I think our country can work like our kitchen and already does, in a way. Making adjustments based on the needs of the whole population, even if those needs and experiences are different. We must listen to and respect people's experiences. Ignoring or demeaning simply amplifies the situation, as is so clearly the case now. But we cannot do these things if we are not ready to be compassionate or open minded or self aware and responsible.
Behind all hate is fear. And we have deep fear in this country. I am not a Trump supporter, but I believe Trump has done us a great service in showing us our collective fears, ones that have been ignored, suppressed or denied. Fear is not bad. It is a messenger. Things just get ugly when you ignore the messenger and/or let it run the show, especially without knowing it.
What we can do know is understand our hate and anger, whatever side you chose. What is the underlying fear these emotions show us? How can we address it so we can move from a place of reaction and have productive discussion?
This exercise must start with yourself. Where is your anger, hate or fear coming from? Can you even acknowledge it? Express it without blame and hurting others?
I have been going to therapy for the last two years, and it's changed my life. Perhaps most surprisingly and encouragingly for me, it's increased my capacity for love and tolerance of other people simply by focusing on what I can learn and heal within myself. By becoming aware of my own feelings and acknowledging them rather than pushing them away, I am learning how to do this on a bigger scale. This is not easy or comfortable most of the time, and I think it’s almost impossible to do by ourselves. But the rewards are so great. I feel more at peace with myself, which I love, and it turns out it helps everyone.

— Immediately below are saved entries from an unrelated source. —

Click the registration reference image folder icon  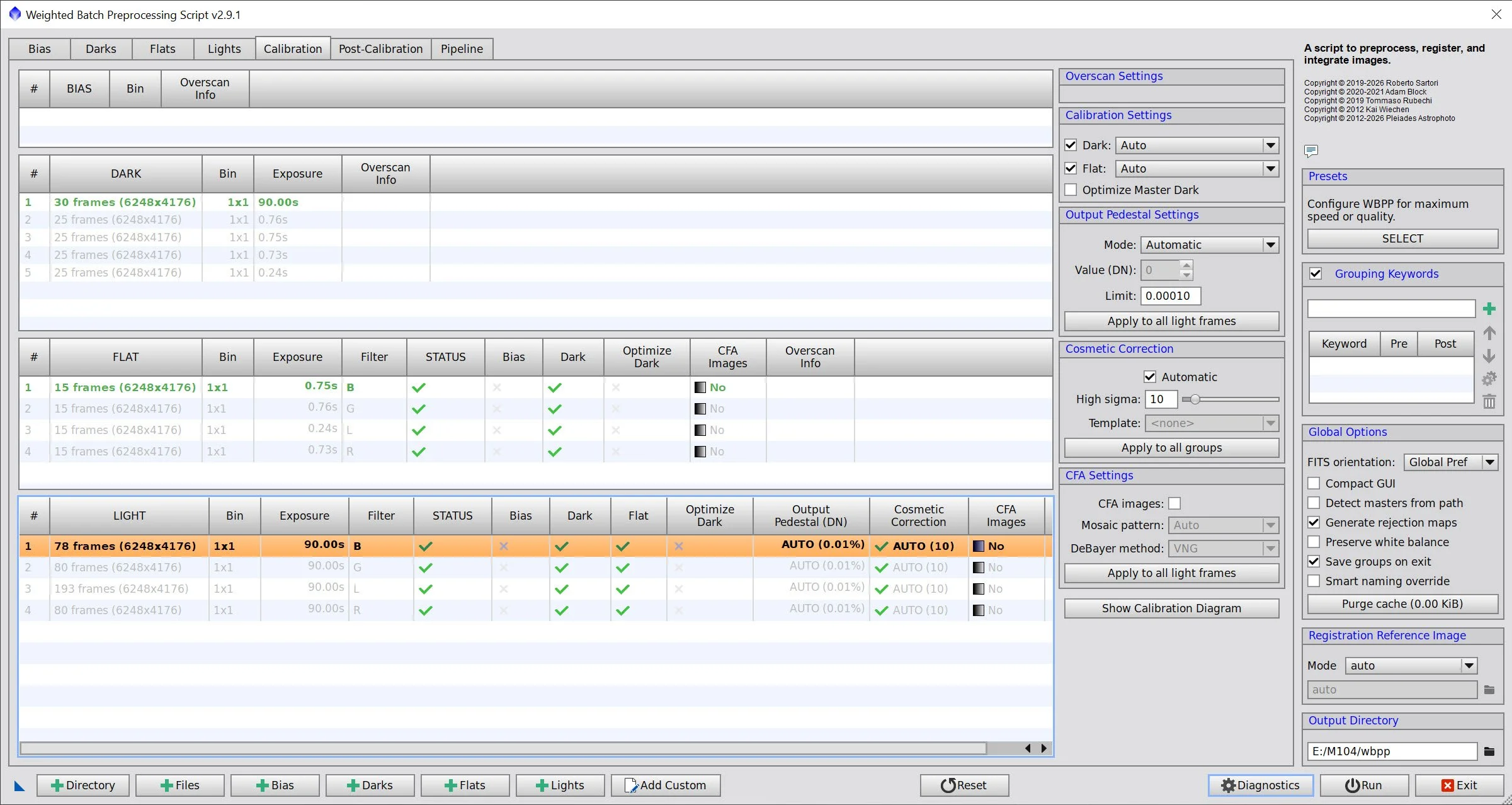(x=1489, y=690)
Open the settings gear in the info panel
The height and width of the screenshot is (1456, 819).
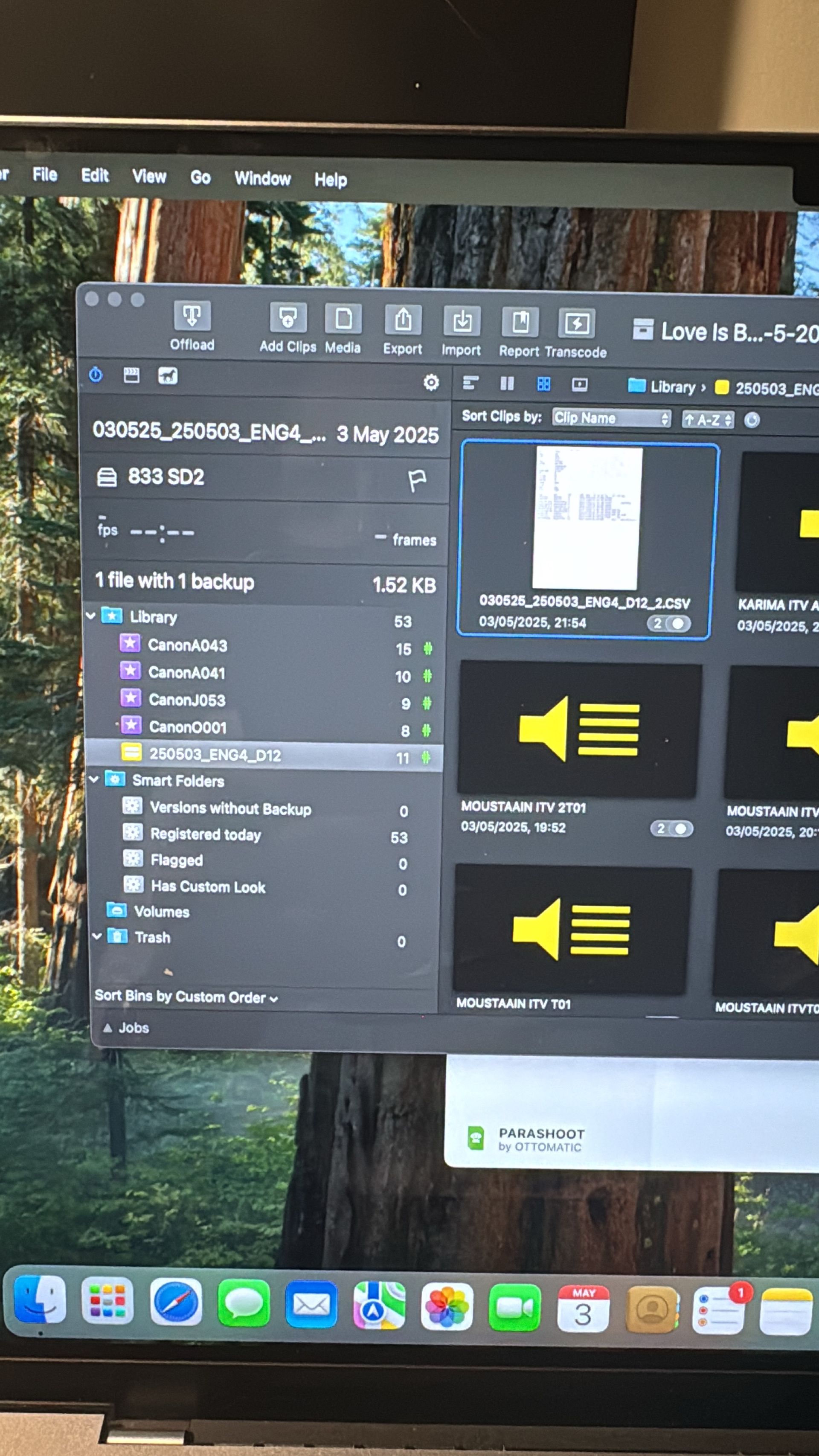(x=431, y=383)
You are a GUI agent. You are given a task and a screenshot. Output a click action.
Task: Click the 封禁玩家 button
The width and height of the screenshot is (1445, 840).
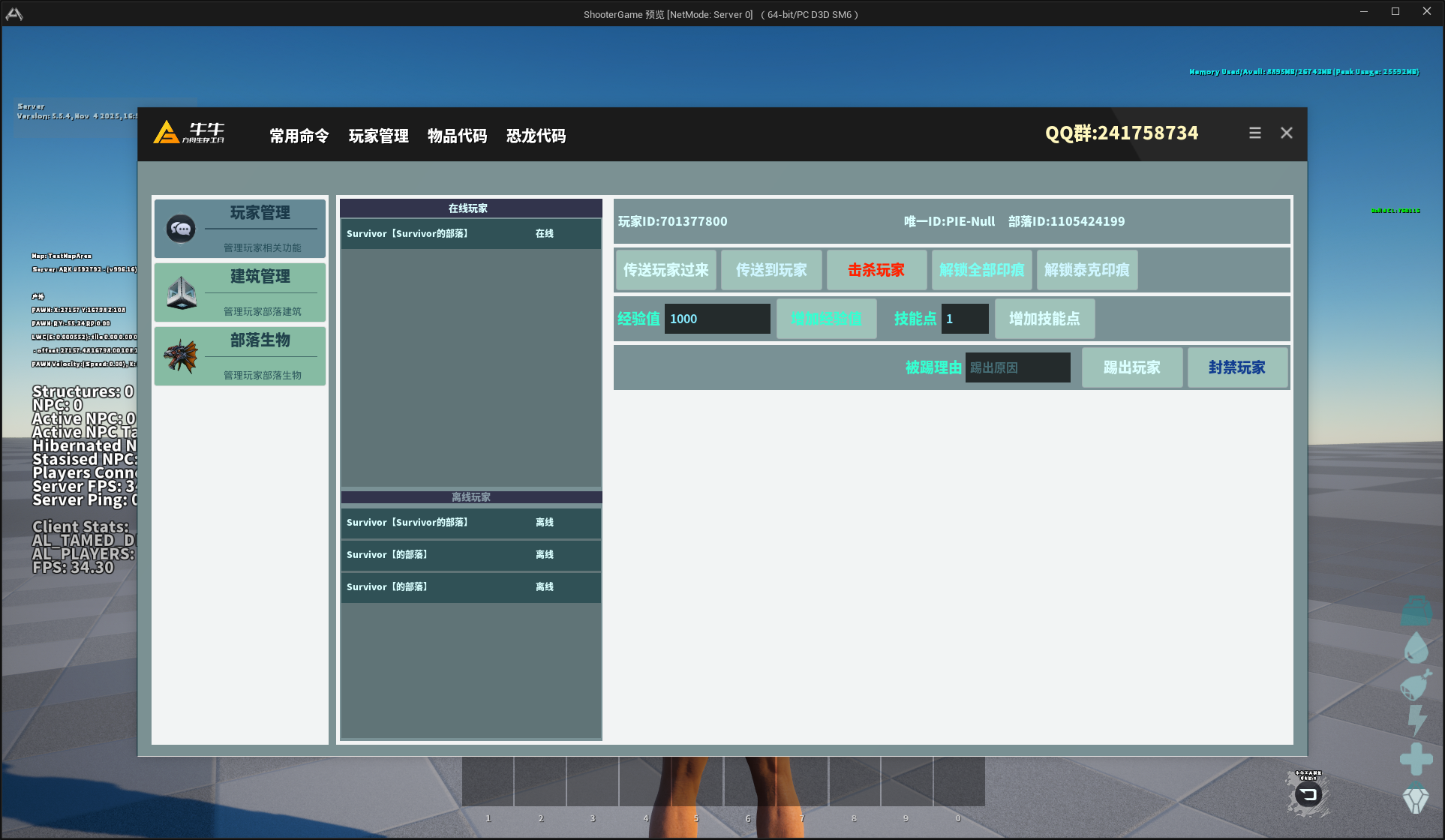pyautogui.click(x=1236, y=368)
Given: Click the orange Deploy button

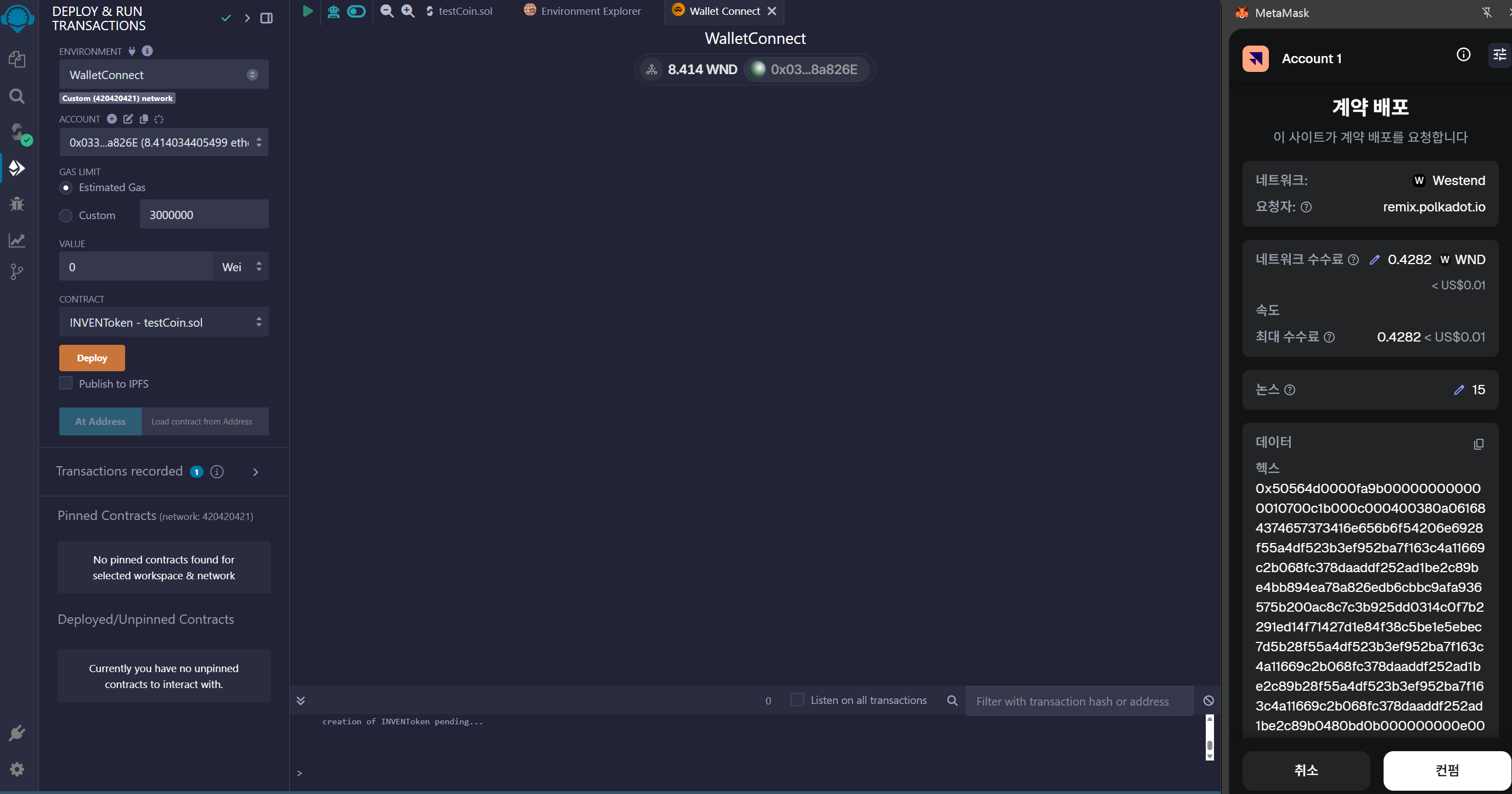Looking at the screenshot, I should (92, 357).
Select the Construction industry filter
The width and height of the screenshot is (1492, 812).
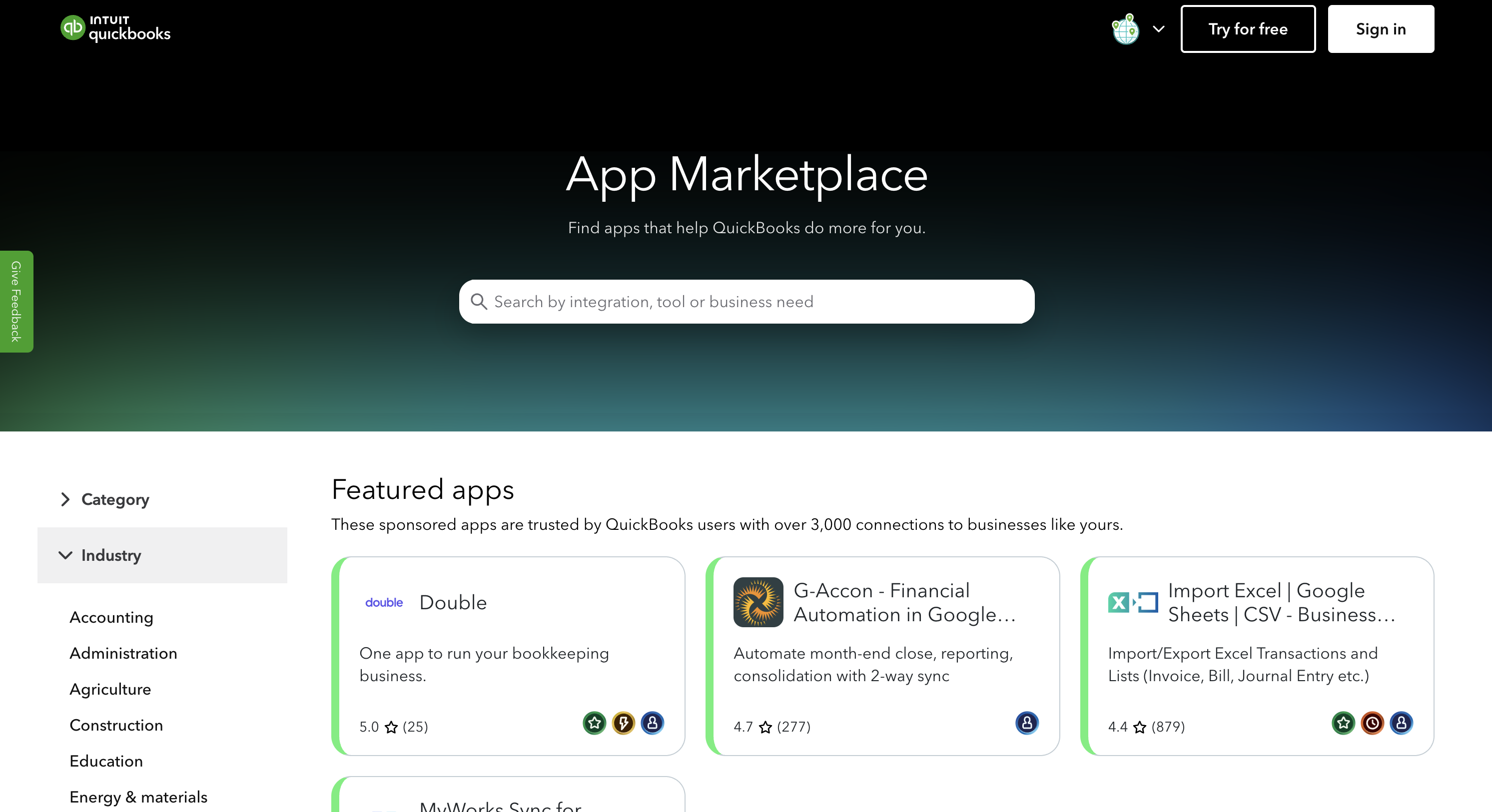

Personal work to increase your capacity to love and act productively versus react is something you can always do no matter who is president!
I have found these resources particularly inspiring and helpful--
- this radio story on flipping the script and what happens when a gunman walks into a dinner party intending to rob and no one reacts what budding terrorists do when law enforcement makes different choices than jail.
- These free meditation series from Deepak Chopra and Oprah. The current one is one relationships - perfect timing – though it’s already a week in. Register and they'll tell you when the next is as well.
- And especially if you are of the non-Trump variety and ready for it - this article (please ignore the title that does not do it justice) by a small town white male who as since moved to the city and his perspective on the realities and challenges our rural neighbors face
- Therapy! I happen to know we have at least a few therapist customers and an even greater network of various holistic health practioners. I am working to get together a list of resources in our community, and if you are interested in the meantime please let me know
For many of us, it may simply start with being tender with ourselves and our feelings as we process this election. Perhaps you are angry or grieving and want to blame. Perhaps you are elated finally seeing it your and tempted to say “told you so – you’re wrong!”.
Stacia, of A Moms Space (our partner pick up site in Lafayette), sent out this advice yesterday. She has amazing mindfulness classes for everyone, not just parents, and my experience with her Awakened Woman course was super powerful.
"So now, today, it starts with us. We can be the change by choosing to just BE WITH our feelings internally, with intention. Don't hide from them or push them away - show them (cry! scream into a pillow!), talk with loved ones, but please don't take them out on others. Actively feel them, rather than be reactive to them. Just BE with them. As we allow this, they will transform. And we will be stronger, more authentic, aligned and more clear to help as the rest of this story to unfolds."
In these crazy times, find what supports you, learn how to really honor and love yourself, and you will change the world!
That Gandhi knew what he was talking about.